**MATERIAL PROVIDED:**
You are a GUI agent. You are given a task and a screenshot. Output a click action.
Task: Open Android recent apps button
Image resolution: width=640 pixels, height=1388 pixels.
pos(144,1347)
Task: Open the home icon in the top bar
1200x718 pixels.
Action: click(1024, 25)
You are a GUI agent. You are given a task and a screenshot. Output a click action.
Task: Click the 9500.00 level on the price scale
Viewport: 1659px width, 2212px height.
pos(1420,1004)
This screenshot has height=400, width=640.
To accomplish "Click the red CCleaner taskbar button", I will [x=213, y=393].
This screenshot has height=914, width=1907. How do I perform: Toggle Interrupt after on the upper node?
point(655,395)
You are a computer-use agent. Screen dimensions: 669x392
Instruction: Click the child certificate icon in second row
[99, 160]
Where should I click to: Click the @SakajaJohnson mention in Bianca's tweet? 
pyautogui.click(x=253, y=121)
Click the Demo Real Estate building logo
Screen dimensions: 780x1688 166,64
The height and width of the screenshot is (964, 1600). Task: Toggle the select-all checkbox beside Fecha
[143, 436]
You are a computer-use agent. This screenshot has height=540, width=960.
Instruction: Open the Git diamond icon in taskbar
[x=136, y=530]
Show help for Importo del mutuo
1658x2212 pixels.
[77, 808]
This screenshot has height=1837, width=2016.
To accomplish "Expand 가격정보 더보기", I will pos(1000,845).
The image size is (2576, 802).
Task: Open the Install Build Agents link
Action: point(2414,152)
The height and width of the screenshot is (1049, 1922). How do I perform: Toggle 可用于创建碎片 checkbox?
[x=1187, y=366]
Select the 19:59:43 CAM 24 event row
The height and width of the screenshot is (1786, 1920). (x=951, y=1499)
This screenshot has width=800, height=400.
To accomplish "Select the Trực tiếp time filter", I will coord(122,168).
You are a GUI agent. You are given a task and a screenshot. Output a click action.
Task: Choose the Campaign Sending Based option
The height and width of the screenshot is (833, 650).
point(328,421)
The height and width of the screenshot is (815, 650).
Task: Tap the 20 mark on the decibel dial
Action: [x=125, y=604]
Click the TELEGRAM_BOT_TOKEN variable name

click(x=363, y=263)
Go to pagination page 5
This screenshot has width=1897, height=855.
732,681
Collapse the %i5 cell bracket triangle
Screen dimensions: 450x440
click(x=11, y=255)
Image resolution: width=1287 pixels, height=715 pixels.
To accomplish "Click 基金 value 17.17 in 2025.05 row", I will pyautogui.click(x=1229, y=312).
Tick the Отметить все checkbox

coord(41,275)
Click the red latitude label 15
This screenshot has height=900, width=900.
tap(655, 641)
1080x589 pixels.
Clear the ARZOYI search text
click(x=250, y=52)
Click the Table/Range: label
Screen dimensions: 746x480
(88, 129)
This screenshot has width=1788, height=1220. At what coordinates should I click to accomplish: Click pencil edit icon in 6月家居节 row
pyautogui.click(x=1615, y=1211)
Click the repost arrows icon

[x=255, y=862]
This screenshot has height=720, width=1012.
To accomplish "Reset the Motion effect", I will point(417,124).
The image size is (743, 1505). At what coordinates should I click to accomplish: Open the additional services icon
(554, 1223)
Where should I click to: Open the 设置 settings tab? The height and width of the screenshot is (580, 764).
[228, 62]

**TASK DIRECTIONS:** Look at the records above. Copy every line where the string "computer" occurs.

**RESPONSE BOX:**
You are a computer-use agent. Screen dimensions: 669x392
You are a computer-use agent. This screenshot has height=540, width=960.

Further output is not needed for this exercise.